**Recorded data**:

== == ==

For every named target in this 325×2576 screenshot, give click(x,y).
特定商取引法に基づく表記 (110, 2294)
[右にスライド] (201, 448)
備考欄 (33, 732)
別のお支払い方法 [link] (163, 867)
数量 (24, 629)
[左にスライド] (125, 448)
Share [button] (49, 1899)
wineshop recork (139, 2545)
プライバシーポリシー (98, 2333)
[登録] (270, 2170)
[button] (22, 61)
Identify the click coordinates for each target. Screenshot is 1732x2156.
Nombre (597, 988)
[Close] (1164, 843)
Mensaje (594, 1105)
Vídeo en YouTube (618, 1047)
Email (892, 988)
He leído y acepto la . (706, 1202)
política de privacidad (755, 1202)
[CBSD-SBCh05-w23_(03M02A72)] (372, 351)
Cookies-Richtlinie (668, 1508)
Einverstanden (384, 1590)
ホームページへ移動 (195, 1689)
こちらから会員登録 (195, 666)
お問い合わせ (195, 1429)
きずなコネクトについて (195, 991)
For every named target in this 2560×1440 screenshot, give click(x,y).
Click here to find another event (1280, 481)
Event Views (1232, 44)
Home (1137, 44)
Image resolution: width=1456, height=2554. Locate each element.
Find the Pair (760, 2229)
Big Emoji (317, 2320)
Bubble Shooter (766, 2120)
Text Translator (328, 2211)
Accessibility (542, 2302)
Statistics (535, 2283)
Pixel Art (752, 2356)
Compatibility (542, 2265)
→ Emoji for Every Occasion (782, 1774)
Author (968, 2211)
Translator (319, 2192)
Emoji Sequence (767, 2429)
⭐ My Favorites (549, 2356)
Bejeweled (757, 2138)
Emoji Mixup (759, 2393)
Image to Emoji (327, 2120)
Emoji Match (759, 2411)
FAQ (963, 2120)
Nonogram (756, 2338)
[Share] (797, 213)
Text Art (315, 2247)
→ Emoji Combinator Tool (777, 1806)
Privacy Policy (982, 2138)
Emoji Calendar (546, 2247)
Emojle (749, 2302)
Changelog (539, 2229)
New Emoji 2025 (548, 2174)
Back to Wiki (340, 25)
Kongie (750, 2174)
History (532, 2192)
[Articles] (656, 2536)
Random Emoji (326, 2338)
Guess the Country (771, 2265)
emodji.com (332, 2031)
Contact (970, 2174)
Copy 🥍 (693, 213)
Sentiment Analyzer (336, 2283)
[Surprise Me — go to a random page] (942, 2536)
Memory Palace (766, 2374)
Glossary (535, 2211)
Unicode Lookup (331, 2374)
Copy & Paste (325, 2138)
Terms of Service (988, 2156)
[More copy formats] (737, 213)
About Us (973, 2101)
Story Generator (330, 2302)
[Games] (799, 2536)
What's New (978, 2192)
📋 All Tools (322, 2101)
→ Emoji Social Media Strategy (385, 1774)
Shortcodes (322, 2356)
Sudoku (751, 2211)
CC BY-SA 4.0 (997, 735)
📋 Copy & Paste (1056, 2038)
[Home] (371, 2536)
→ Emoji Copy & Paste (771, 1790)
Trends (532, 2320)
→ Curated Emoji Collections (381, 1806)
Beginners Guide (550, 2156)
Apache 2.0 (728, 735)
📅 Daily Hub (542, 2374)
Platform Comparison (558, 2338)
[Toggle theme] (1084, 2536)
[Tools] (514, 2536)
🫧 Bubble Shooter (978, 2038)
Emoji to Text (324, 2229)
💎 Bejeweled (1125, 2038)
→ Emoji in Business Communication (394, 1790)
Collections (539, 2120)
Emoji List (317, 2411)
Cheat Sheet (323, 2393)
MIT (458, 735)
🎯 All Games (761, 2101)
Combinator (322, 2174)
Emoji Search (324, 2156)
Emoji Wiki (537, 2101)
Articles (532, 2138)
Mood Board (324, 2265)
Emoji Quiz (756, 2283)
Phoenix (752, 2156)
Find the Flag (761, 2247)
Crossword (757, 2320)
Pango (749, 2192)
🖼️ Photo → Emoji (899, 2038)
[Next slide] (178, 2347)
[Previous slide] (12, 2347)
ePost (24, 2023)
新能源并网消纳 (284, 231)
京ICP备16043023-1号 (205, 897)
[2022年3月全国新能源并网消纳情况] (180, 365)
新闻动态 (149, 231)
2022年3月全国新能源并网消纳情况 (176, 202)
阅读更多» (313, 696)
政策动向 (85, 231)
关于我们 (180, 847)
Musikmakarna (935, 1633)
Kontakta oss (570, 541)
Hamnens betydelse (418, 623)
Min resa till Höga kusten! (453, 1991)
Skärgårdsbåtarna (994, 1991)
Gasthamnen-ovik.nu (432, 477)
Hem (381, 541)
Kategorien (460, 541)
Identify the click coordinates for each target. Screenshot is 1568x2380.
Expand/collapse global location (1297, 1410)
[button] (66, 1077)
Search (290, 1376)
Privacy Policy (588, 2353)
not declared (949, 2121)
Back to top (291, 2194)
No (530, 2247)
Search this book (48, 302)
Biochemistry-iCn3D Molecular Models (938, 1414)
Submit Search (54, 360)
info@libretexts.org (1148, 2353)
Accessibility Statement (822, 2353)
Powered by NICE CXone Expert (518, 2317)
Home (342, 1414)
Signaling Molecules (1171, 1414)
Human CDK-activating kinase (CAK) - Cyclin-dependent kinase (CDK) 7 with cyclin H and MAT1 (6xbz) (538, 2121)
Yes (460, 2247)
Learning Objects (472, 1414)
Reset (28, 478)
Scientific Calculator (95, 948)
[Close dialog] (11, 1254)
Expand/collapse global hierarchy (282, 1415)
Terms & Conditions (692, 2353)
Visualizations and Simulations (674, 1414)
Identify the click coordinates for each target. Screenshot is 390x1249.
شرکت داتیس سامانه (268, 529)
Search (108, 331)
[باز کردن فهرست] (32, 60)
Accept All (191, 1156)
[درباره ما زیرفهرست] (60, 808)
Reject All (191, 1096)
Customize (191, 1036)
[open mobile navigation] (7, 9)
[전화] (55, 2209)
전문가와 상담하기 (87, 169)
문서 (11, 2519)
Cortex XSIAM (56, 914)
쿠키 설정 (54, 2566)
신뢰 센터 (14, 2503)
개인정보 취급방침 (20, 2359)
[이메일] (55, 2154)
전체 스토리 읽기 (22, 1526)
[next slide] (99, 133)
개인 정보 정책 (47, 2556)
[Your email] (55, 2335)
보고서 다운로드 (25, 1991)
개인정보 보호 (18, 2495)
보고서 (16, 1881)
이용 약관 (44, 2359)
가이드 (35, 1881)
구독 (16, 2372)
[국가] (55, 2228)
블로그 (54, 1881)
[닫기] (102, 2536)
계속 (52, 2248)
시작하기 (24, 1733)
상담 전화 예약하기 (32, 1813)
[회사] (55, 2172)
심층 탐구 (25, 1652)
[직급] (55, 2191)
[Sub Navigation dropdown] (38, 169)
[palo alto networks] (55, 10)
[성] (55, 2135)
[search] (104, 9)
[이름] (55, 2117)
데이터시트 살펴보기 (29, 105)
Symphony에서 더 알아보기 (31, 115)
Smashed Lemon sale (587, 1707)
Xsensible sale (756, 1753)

== == ==

For this exercise, write out all of the data exactly.

For every named target in this 325×2576 screenshot, give click(x,y).
特定商取引法に基づく表記 (110, 2294)
[右にスライド] (201, 448)
備考欄 (33, 732)
別のお支払い方法 [link] (163, 867)
数量 (24, 629)
[左にスライド] (125, 448)
Share [button] (49, 1899)
wineshop recork (139, 2545)
プライバシーポリシー (98, 2333)
[登録] (270, 2170)
[button] (22, 61)
Identify the click coordinates for each target. Screenshot is 1732x2156.
Nombre (597, 988)
[Close] (1164, 843)
Mensaje (594, 1105)
Vídeo en YouTube (618, 1047)
Email (892, 988)
He leído y acepto la . (706, 1202)
política de privacidad (755, 1202)
[CBSD-SBCh05-w23_(03M02A72)] (372, 351)
Cookies-Richtlinie (668, 1508)
Einverstanden (384, 1590)
ホームページへ移動 (195, 1689)
こちらから会員登録 (195, 666)
お問い合わせ (195, 1429)
きずなコネクトについて (195, 991)
For every named target in this 2560×1440 screenshot, give click(x,y).
Click here to find another event (1280, 481)
Event Views (1232, 44)
Home (1137, 44)
Image resolution: width=1456, height=2554. Locate each element.
Find the Pair (760, 2229)
Big Emoji (317, 2320)
Bubble Shooter (766, 2120)
Text Translator (328, 2211)
Accessibility (542, 2302)
Statistics (535, 2283)
Pixel Art (752, 2356)
Compatibility (542, 2265)
→ Emoji for Every Occasion (782, 1774)
Author (968, 2211)
Translator (319, 2192)
Emoji Sequence (767, 2429)
⭐ My Favorites (549, 2356)
Bejeweled (757, 2138)
Emoji Mixup (759, 2393)
Image to Emoji (327, 2120)
Emoji Match (759, 2411)
FAQ (963, 2120)
Nonogram (756, 2338)
[Share] (797, 213)
Text Art (315, 2247)
→ Emoji Combinator Tool (777, 1806)
Privacy Policy (982, 2138)
Emoji Calendar (546, 2247)
Emojle (749, 2302)
Changelog (539, 2229)
New Emoji 2025 (548, 2174)
Back to Wiki (340, 25)
Kongie (750, 2174)
History (532, 2192)
[Articles] (656, 2536)
Random Emoji (326, 2338)
Guess the Country (771, 2265)
emodji.com (332, 2031)
Contact (970, 2174)
Copy 🥍 (693, 213)
Sentiment Analyzer (336, 2283)
[Surprise Me — go to a random page] (942, 2536)
Memory Palace (766, 2374)
Glossary (535, 2211)
Unicode Lookup (331, 2374)
Copy & Paste (325, 2138)
Terms of Service (988, 2156)
[More copy formats] (737, 213)
About Us (973, 2101)
Story Generator (330, 2302)
[Games] (799, 2536)
What's New (978, 2192)
📋 All Tools (322, 2101)
→ Emoji Social Media Strategy (385, 1774)
Shortcodes (322, 2356)
Sudoku (751, 2211)
CC BY-SA 4.0 (997, 735)
📋 Copy & Paste (1056, 2038)
[Home] (371, 2536)
→ Emoji Copy & Paste (771, 1790)
Trends (532, 2320)
→ Curated Emoji Collections (381, 1806)
Beginners Guide (550, 2156)
Apache 2.0 (728, 735)
📅 Daily Hub (542, 2374)
Platform Comparison (558, 2338)
[Toggle theme] (1084, 2536)
[Tools] (514, 2536)
🫧 Bubble Shooter (978, 2038)
Emoji to Text (324, 2229)
💎 Bejeweled (1125, 2038)
→ Emoji in Business Communication (394, 1790)
Collections (539, 2120)
Emoji List (317, 2411)
Cheat Sheet (323, 2393)
MIT (458, 735)
🎯 All Games (761, 2101)
Combinator (322, 2174)
Emoji Search (324, 2156)
Emoji Wiki (537, 2101)
Articles (532, 2138)
Mood Board (324, 2265)
Emoji Quiz (756, 2283)
Phoenix (752, 2156)
Find the Flag (761, 2247)
Crossword (757, 2320)
Pango (749, 2192)
🖼️ Photo → Emoji (899, 2038)
[Next slide] (178, 2347)
[Previous slide] (12, 2347)
ePost (24, 2023)
新能源并网消纳 (284, 231)
京ICP备16043023-1号 (205, 897)
[2022年3月全国新能源并网消纳情况] (180, 365)
新闻动态 (149, 231)
2022年3月全国新能源并网消纳情况 (176, 202)
阅读更多» (313, 696)
政策动向 (85, 231)
关于我们 (180, 847)
Musikmakarna (935, 1633)
Kontakta oss (570, 541)
Hamnens betydelse (418, 623)
Min resa till Höga kusten! (453, 1991)
Skärgårdsbåtarna (994, 1991)
Gasthamnen-ovik.nu (432, 477)
Hem (381, 541)
Kategorien (460, 541)
Identify the click coordinates for each target. Screenshot is 1568x2380.
Expand/collapse global location (1297, 1410)
[button] (66, 1077)
Search (290, 1376)
Privacy Policy (588, 2353)
not declared (949, 2121)
Back to top (291, 2194)
No (530, 2247)
Search this book (48, 302)
Biochemistry-iCn3D Molecular Models (938, 1414)
Submit Search (54, 360)
info@libretexts.org (1148, 2353)
Accessibility Statement (822, 2353)
Powered by NICE CXone Expert (518, 2317)
Home (342, 1414)
Signaling Molecules (1171, 1414)
Human CDK-activating kinase (CAK) - Cyclin-dependent kinase (CDK) 7 with cyclin H and MAT1 (6xbz) (538, 2121)
Yes (460, 2247)
Learning Objects (472, 1414)
Reset (28, 478)
Scientific Calculator (95, 948)
[Close dialog] (11, 1254)
Expand/collapse global hierarchy (282, 1415)
Terms & Conditions (692, 2353)
Visualizations and Simulations (674, 1414)
Identify the click coordinates for each target. Screenshot is 390x1249.
شرکت داتیس سامانه (268, 529)
Search (108, 331)
[باز کردن فهرست] (32, 60)
Accept All (191, 1156)
[درباره ما زیرفهرست] (60, 808)
Reject All (191, 1096)
Customize (191, 1036)
[open mobile navigation] (7, 9)
[전화] (55, 2209)
전문가와 상담하기 (87, 169)
문서 (11, 2519)
Cortex XSIAM (56, 914)
쿠키 설정 (54, 2566)
신뢰 센터 (14, 2503)
개인정보 취급방침 (20, 2359)
[이메일] (55, 2154)
전체 스토리 읽기 (22, 1526)
[next slide] (99, 133)
개인 정보 정책 (47, 2556)
[Your email] (55, 2335)
보고서 다운로드 (25, 1991)
개인정보 보호 (18, 2495)
보고서 (16, 1881)
이용 약관 (44, 2359)
가이드 (35, 1881)
구독 (16, 2372)
[국가] (55, 2228)
블로그 (54, 1881)
[닫기] (102, 2536)
계속 (52, 2248)
시작하기 (24, 1733)
상담 전화 예약하기 (32, 1813)
[회사] (55, 2172)
심층 탐구 (25, 1652)
[직급] (55, 2191)
[Sub Navigation dropdown] (38, 169)
[palo alto networks] (55, 10)
[성] (55, 2135)
[search] (104, 9)
[이름] (55, 2117)
데이터시트 살펴보기 (29, 105)
Symphony에서 더 알아보기 (31, 115)
Smashed Lemon sale (587, 1707)
Xsensible sale (756, 1753)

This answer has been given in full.